Press

12. 12. 2022

Neue Ruhr Zeitung (Bettina Schack)

KLAVIER-FESTIVAL RUHR

Anika Vavic spielte in ihrem zweiten Programm in Gartrop Werke von Bach, Haydn, Beethoven und Skrjabin.

Anika Vavic beschloss mit ihren Weihnachtskonzerten das Klavier-Festival Ruhr auf Schloss Gartrop in Hünxe. Musik von Bach stand im Zentrum.

Foto: PETER WIELER / Peter Wieler
Foto: PETER WIELER / Peter Wieler

Das Streben zum Licht erleben, Dankbarkeit nach dem Sturm empfinden, Trost in der Religion finden, das kreative Schaffen eines anderen wertschätzen: „Das Humane unserer Konzerte war vielleicht nie so wichtig wie jetzt", zog Franz Xaver Ohnesorg am Samstag in der festlich glänzenden Alten Rentei von Schloss Gartrop in Hünxe Bilanz des Klavier-Festivals Ruhr 2023.

- - -

◆ **Aufgaben**
1 - Schreiben Sie aus dem Bericht über das Klavier-Festival Ruhr den Abschnitt von „12. 12. 2022“ bis einschließlich „Klavier-Festivals Ruhr 2023.“ wortgetreu ab.
2 - Führen Sie den Bericht über Anika Vavics Weihnachtskonzerte in Gartrop im Anschluss an seinen letzten Satz weiter.

◆ **Vorliegende Daten**

- - -

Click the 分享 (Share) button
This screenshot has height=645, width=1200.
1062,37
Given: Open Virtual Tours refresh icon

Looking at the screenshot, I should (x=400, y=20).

- - -

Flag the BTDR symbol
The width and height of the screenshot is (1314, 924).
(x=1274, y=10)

- - -

◆ **Lösungen**
1 -
12. 12. 2022

Neue Ruhr Zeitung (Bettina Schack)

KLAVIER-FESTIVAL RUHR

Anika Vavic spielte in ihrem zweiten Programm in Gartrop Werke von Bach, Haydn, Beethoven und Skrjabin.

Anika Vavic beschloss mit ihren Weihnachtskonzerten das Klavier-Festival Ruhr auf Schloss Gartrop in Hünxe. Musik von Bach stand im Zentrum.

Foto: PETER WIELER / Peter Wieler
Foto: PETER WIELER / Peter Wieler

Das Streben zum Licht erleben, Dankbarkeit nach dem Sturm empfinden, Trost in der Religion finden, das kreative Schaffen eines anderen wertschätzen: „Das Humane unserer Konzerte war vielleicht nie so wichtig wie jetzt", zog Franz Xaver Ohnesorg am Samstag in der festlich glänzenden Alten Rentei von Schloss Gartrop in Hünxe Bilanz des Klavier-Festivals Ruhr 2023.

2 -
Der Blick aufs Programm für die beiden Weihnachtskonzerte, die seit mehreren Jahren den Abschluss des Festival-Jahres markieren, ließ sofort erkennen, was er meinte. Das Humane liegt nicht allein im so wichtigen Zusammenkommen und gemeinsamen Erleben eines verbindenden Konzertes, es liegt in der Musik selbst. Man kann es hören, fühlen und verstehen.

Das zweite Doppelkonzert in Gartrop
Für Anika Vavic war es das zweite Doppelkonzert in Gartrop, bereits 2020 absolvierte sie unter extremen Pandemiebedingungen zwei Auftritte hintereinander. Damals drehte sich alles um Beethoven, jetzt stand Bach im Zentrum. Ein überaus abwechslungsreiches Programm also. Denn Bach ist alles: beliebte Melodien („Jesus meine Freude"), virtuose Glanzstücke (Engl. Suite Nr. 3), Reflektion eines Genies, der stets auch andere anerkannte und sich von ihnen inspirieren ließ (Bach und Vivaldi). Ruft Anika Vavic mit Liszts Klavier-Transkription des 5. Satzes aus Beethovens 6., der Pastorale, Begeisterungsrufe im Publikum aus, so zeigt sie mit Bachs Italienischem Konzert in F-Dur BWV 971, wie dieser nichts übertragen brauchte, sondern sich einfach ein Orchesterwerk im Stile Vivaldis fürs Tasteninstrument selbst erfand.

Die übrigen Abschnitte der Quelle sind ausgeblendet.